How to leverage customer data to identify & act on drivers of churn

This article is from Tom Burrell’s, Retention Blueprint Newsletter. Transform your retention impact in just five minutes per week. Written specifically for Subscription businesses, 'The Retention Blueprint' is a free, retention-focused digest delivered straight to your inbox every Friday, providing you with the insights you need to drive retention-led growth.

Incremental retention is the realization of value in customer data

Customer data enables us to: 

  1. Gain a better understanding of an individual customer’s immediate and long-term needs and assist them in recognizing and communicating those needs.
  2. Understand groups of customers, allowing us to improve existing products or create new products and to develop policies and programs to support customer retention at moments of truth. 

The key to realizing value in customer data is developing experiences that support customers at moments of truth and as a result improve customer retention. 

Ok, so this makes sense, I hear you say, but how do you do that practically? Let’s dive in.

1 – Analyze all recent voluntary churn events e.g. 12- 24 months of data   

  • Ensure you have a complete view of customer interactions immediately before the churn event; this will be easy if you have CDP with this data consolidated. Otherwise, you must build a temporary data store to conduct the analysis. 
  • These are the types of variables that you will need (lots of these are widely applicable, but some are more relevant to one kind of subscription business vs another):
    • Tenure
    • Usage patterns 
    • Service contact reason 
    • Service contact resolution customer effort 
    • Technical/service issues 
    • Delivery problems/delays
    • Actions in early life vs tenured customers 
    • Content consumed 
    • Acquisition source/channel 
    • Most recent NPS response 

> To read next: Publisher unsubscription journeys: benchmarking and best practices

2 – Identify the most significant cohorts

  • Identify the most significant cohorts— in terms of the volume of customers that experienced one of the above categories immediately before churn, e.g., the volume of customers churning who experienced the same service issue prior to churn or the volume of customer cancelling in the first month.
  • Your customers are all different. There are likely to be different ‘events’ that trigger churn for different cohorts. 
  • The data is likely to contain some quick wins. For example, the way a specific service issue was handled may lead to churn for a particular cohort. If this is the case, you can jump to step 5 for this cohort; if not, proceed to step 3.

3 – Research your most significant cohorts to understand why

  • 1-1 interviews, focus groups and even ethnography can help you understand the why behind the churn decision.
  • Then, using qualitative insights, extrapolate them to the base through surveys to ensure you do not make assumptions based on small samples.
  • Additional customer data and analytics may help here, too. 
  • Sometimes, a combination of things cumulates in the churn event, not just the most recent moment, research / further analysis can help uncover false positives.

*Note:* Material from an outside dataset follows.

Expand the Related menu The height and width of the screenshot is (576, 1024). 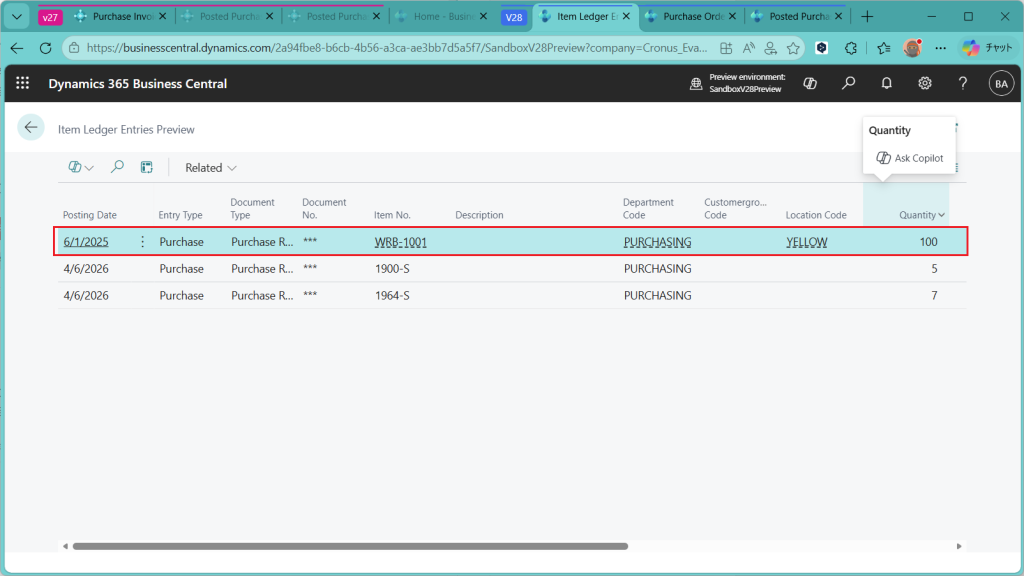click(210, 168)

4 – Leverage learnings from others 

  • Case studies from how other brands handle similar moments can help massively.  
  • I shared four examples from Netflix, Starbucks, The FT and Apple in episode 15 of this newsletter here 
  • Another from Amazon in episode 1 is here.
  • Learning what others do can help you identify what to do and sometimes what not to do.  

5 – Adjust the experience 

  • Armed with knowledge of what happens immediately before a churn event, why it happens and what others do, plan your tests to optimise the experience.
  • Tests could be conducted on Products, CRM Marketing, Customer Service, Operations (like delivery), Instructional information, and more.  
  • Remember to ensure you run an A/B test, keeping the existing experience as is for a proportion of the customer base and adjusting the experience for the others.  
  • Running with the idea without setting up a proper test is dangerous because you could positively impact churn but not be aware of it because of other external factors like market dynamics, seasonality, and other significant events impacting overall churn.

6 – Monitor & iterate 

  • Monitor the incremental impact on retention of your actions vs your control experience.  
  • Iterate the experience to improve it further.
  • Track CLV improvements and map them to your actions.   
  • (There is more on CLV in episode 1).

Note, we have looked at churn events here, but this approach can also work for retention by examining the patterns and behaviors of long-term customers and the interactions and experiences that drive tenure.  

Final Thoughts: 

To effectively realize the retention opportunity in customer data, brands must focus on transforming customer data into actionable insights. By analyzing churn events, identifying key customer cohorts, and understanding the deeper reasons behind churn, you can craft targeted experiences that address critical moments of truth and turn a churn event into a retention event.